Top of Data for the task
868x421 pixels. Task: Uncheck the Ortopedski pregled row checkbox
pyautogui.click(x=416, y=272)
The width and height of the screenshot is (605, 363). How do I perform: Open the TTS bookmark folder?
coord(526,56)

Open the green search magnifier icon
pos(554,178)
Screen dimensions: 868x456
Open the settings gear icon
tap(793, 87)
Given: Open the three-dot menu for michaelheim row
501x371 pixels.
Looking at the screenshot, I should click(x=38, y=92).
Bottom of Data for the task
Top of Data for the task
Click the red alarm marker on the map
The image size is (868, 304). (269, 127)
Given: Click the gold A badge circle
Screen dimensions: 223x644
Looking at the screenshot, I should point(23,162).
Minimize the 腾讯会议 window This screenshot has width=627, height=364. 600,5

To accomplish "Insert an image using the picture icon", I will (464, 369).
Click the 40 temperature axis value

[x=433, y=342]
Bottom of Data for the task
Top of Data for the task
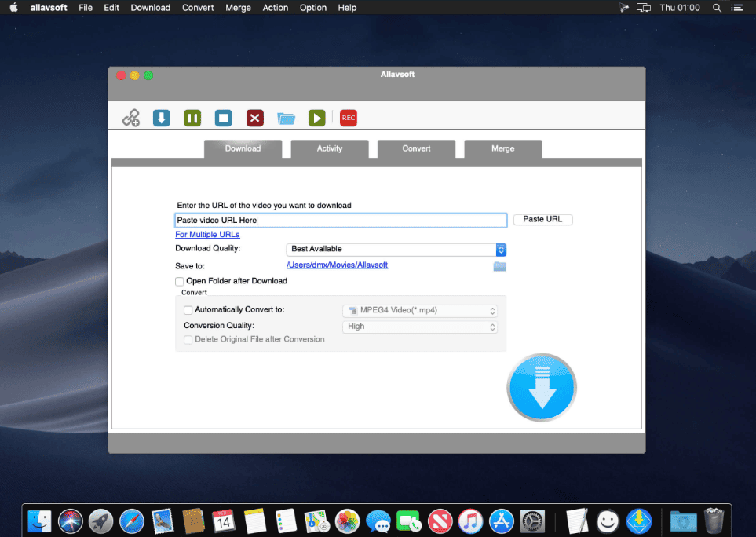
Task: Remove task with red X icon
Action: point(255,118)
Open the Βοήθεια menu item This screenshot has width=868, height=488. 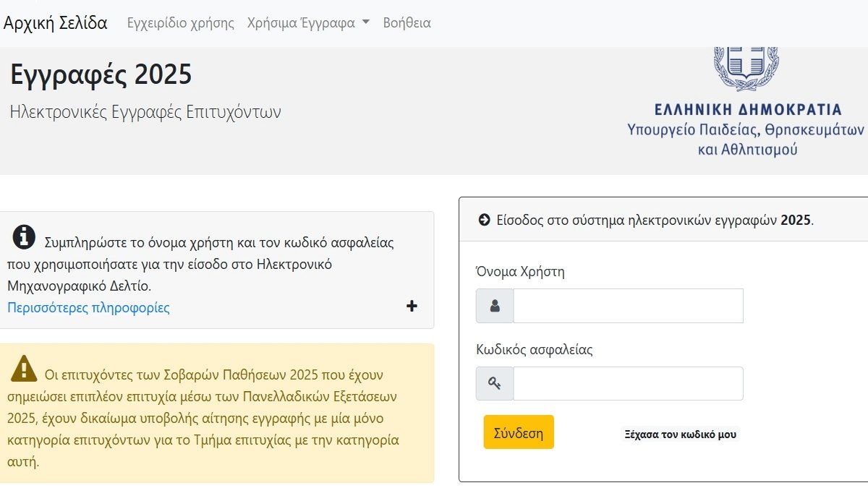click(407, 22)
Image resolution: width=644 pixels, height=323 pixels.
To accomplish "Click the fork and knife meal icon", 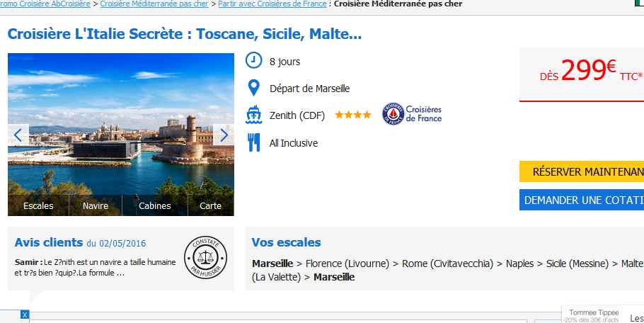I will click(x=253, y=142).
Bottom of Data for the task
• **Task item**: The word "Given" may occur in lines of the records. Report how many such lines there are, giving only the number.

• **Exercise response**: 2